Des soins de supports inégalement proposés sur le territoire

Les soins de supports sont essentiels pour accompagner les femmes dans ces traitements  et éviter l’inobservance des traitements d’hormonothérapie. Si les soins de support en oncologie ont intégré certains hôpitaux, tout reste à faire pour « l’après soins hospitaliers». Proposer aux patientes une prise en charge des symptômes, notamment ceux liées à la ménopause est une urgence. Les bouffées de chaleur, l’atrophie vaginale, les douleurs musculo-squelettiques, la dépression trouvent des réponses à travers certains soins de support comme l’exercice physique et les thérapies cognitivo-comportementales.

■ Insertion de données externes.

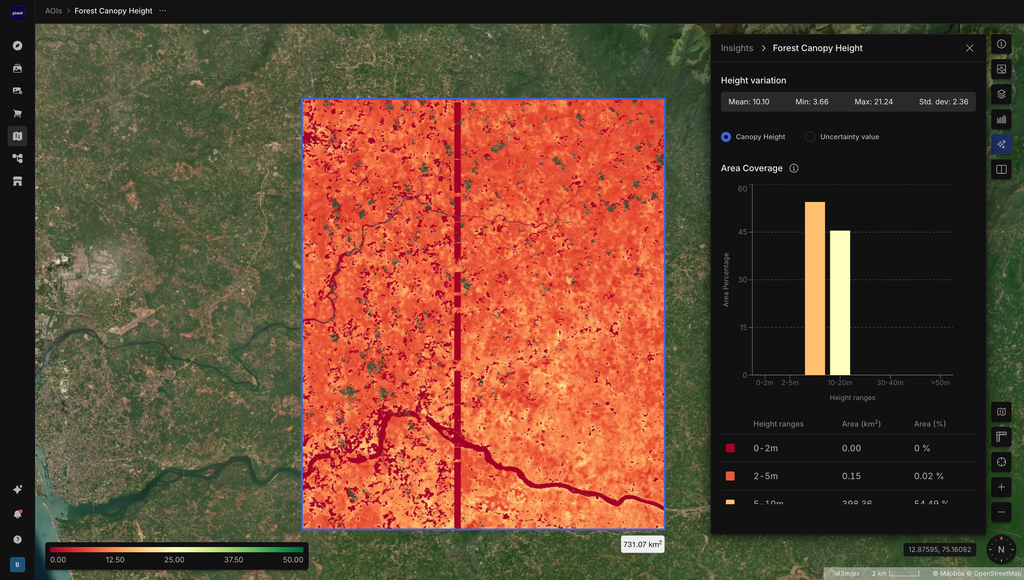The image size is (1024, 580).
Task: Click the layers stack icon
Action: [1001, 94]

Des solutions efficaces mais peu – ou pas – remboursées

Des solutions existent mais très peu sont généralisées à toute la France – et la plupart d’entre elles ne sont pas remboursées. A Bordeaux, le programme Onco’gite remédie aux pertes cognitives à travers des ateliers où les patients «reprennent le pouvoir sur leurs neurones » (lire notre reportage à l’Institut Bergonié) . Les troubles de sécheresse génitale ont des solutions comme le Mona Lisa Touch (lire notre reportage « J’ai testé le Mona Lisa Touch ») le lipofilling ou les piqûres d’acide hyaluronique (lire le témoignage « Des oursins dans le vagin »).

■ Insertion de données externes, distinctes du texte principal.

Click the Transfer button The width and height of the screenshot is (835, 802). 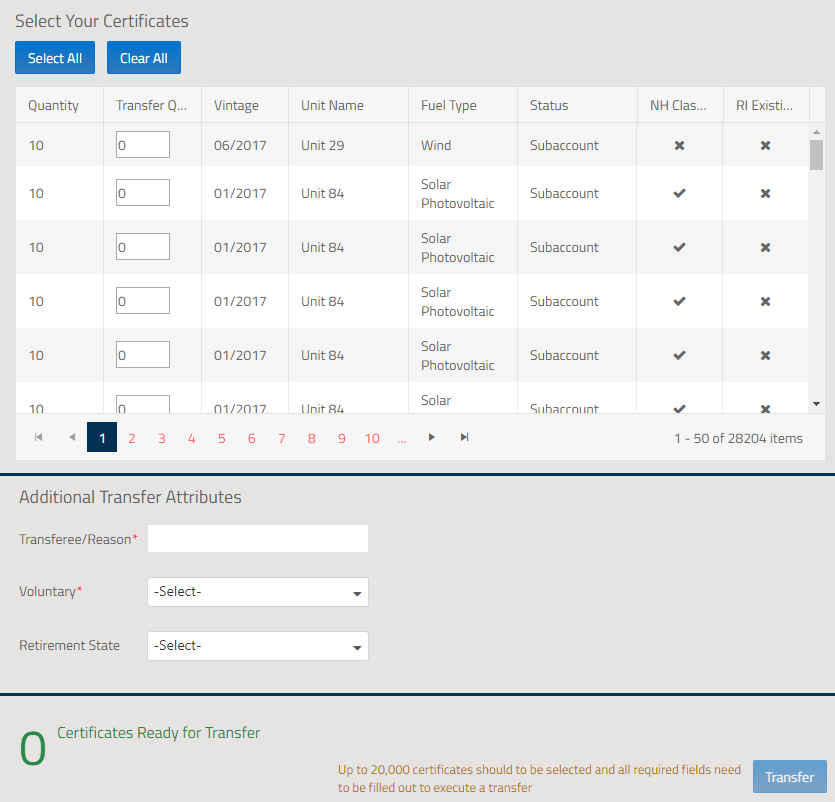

À l’heure où les recommandations internationales sont de prescrire une hormonothérapie pendant 5 à 10 ans, il est enfin question de proposer une prise en charge aux femmes et d’identifier celles qui pourraient bénéficier d’une désescalade thérapeutique. Finalement, réaliser ce que les associations réclament depuis une décade: une prise en charge personnalisée du cancer.

Céline Lis-Raoux

Étude Canto

Promue par Unicancer et dirigée par le Pr Fabrice André, oncologue spécialisé dans le cancer du sein à Gustave Roussy, directeur de recherche Inserm et responsable du laboratoire « Identification de nouvelles cibles thérapeutiques en cancérologie » (Inserm/Université Paris-Sud/Gustave Roussy), la cohorte CANTO pour CANcer TOxicities est composée de 12 000 femmes atteintes d’un cancer du sein prises en charge dans 26 centres français. Elle a pour objectif de décrire les toxicités associées aux traitements, d’identifier les populations susceptibles de les développer et d’adapter les traitements en conséquence pour garantir une meilleure qualité de vie dans l’après-cancer.